[START The input]

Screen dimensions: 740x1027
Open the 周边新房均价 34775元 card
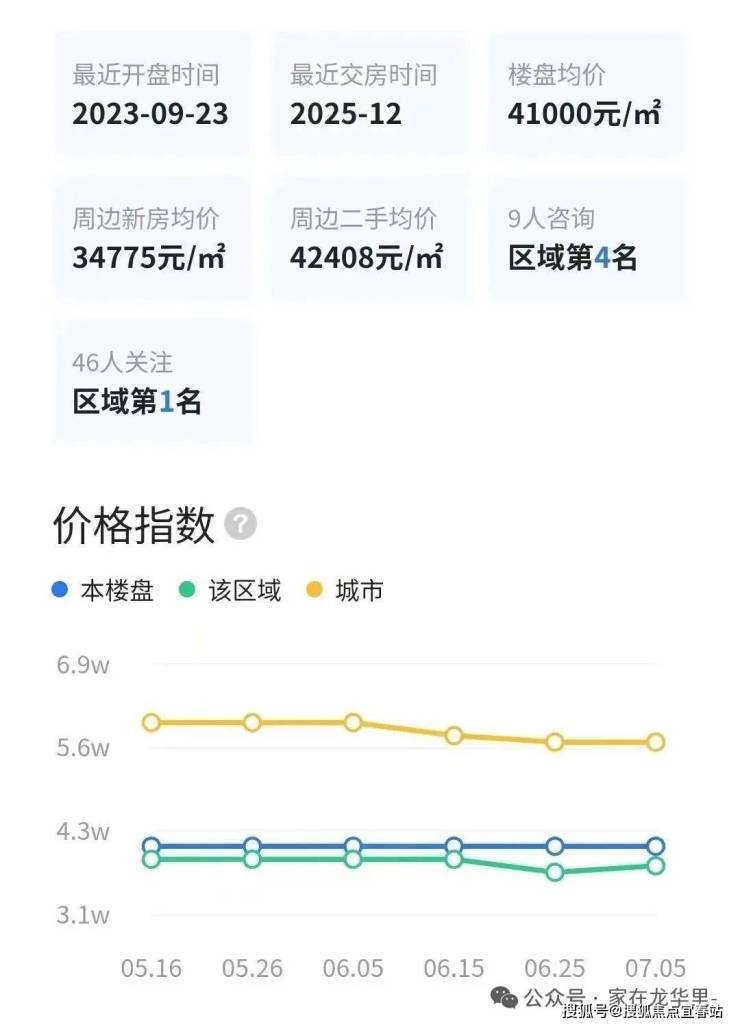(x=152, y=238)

[END The input]
[START The input]

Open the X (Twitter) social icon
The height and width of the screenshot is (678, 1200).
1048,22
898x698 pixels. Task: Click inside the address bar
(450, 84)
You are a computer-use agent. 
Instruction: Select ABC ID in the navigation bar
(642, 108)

[END The input]

Required work |
Set down the items above word for word, starting with the line that contains "Screen dimensions: 740x1027" and going on through the line that contains "(x=152, y=238)", both included. Leave the pictures out of your answer.

Finished exercise |
Screen dimensions: 740x1027
Open the 周边新房均价 34775元 card
(x=152, y=238)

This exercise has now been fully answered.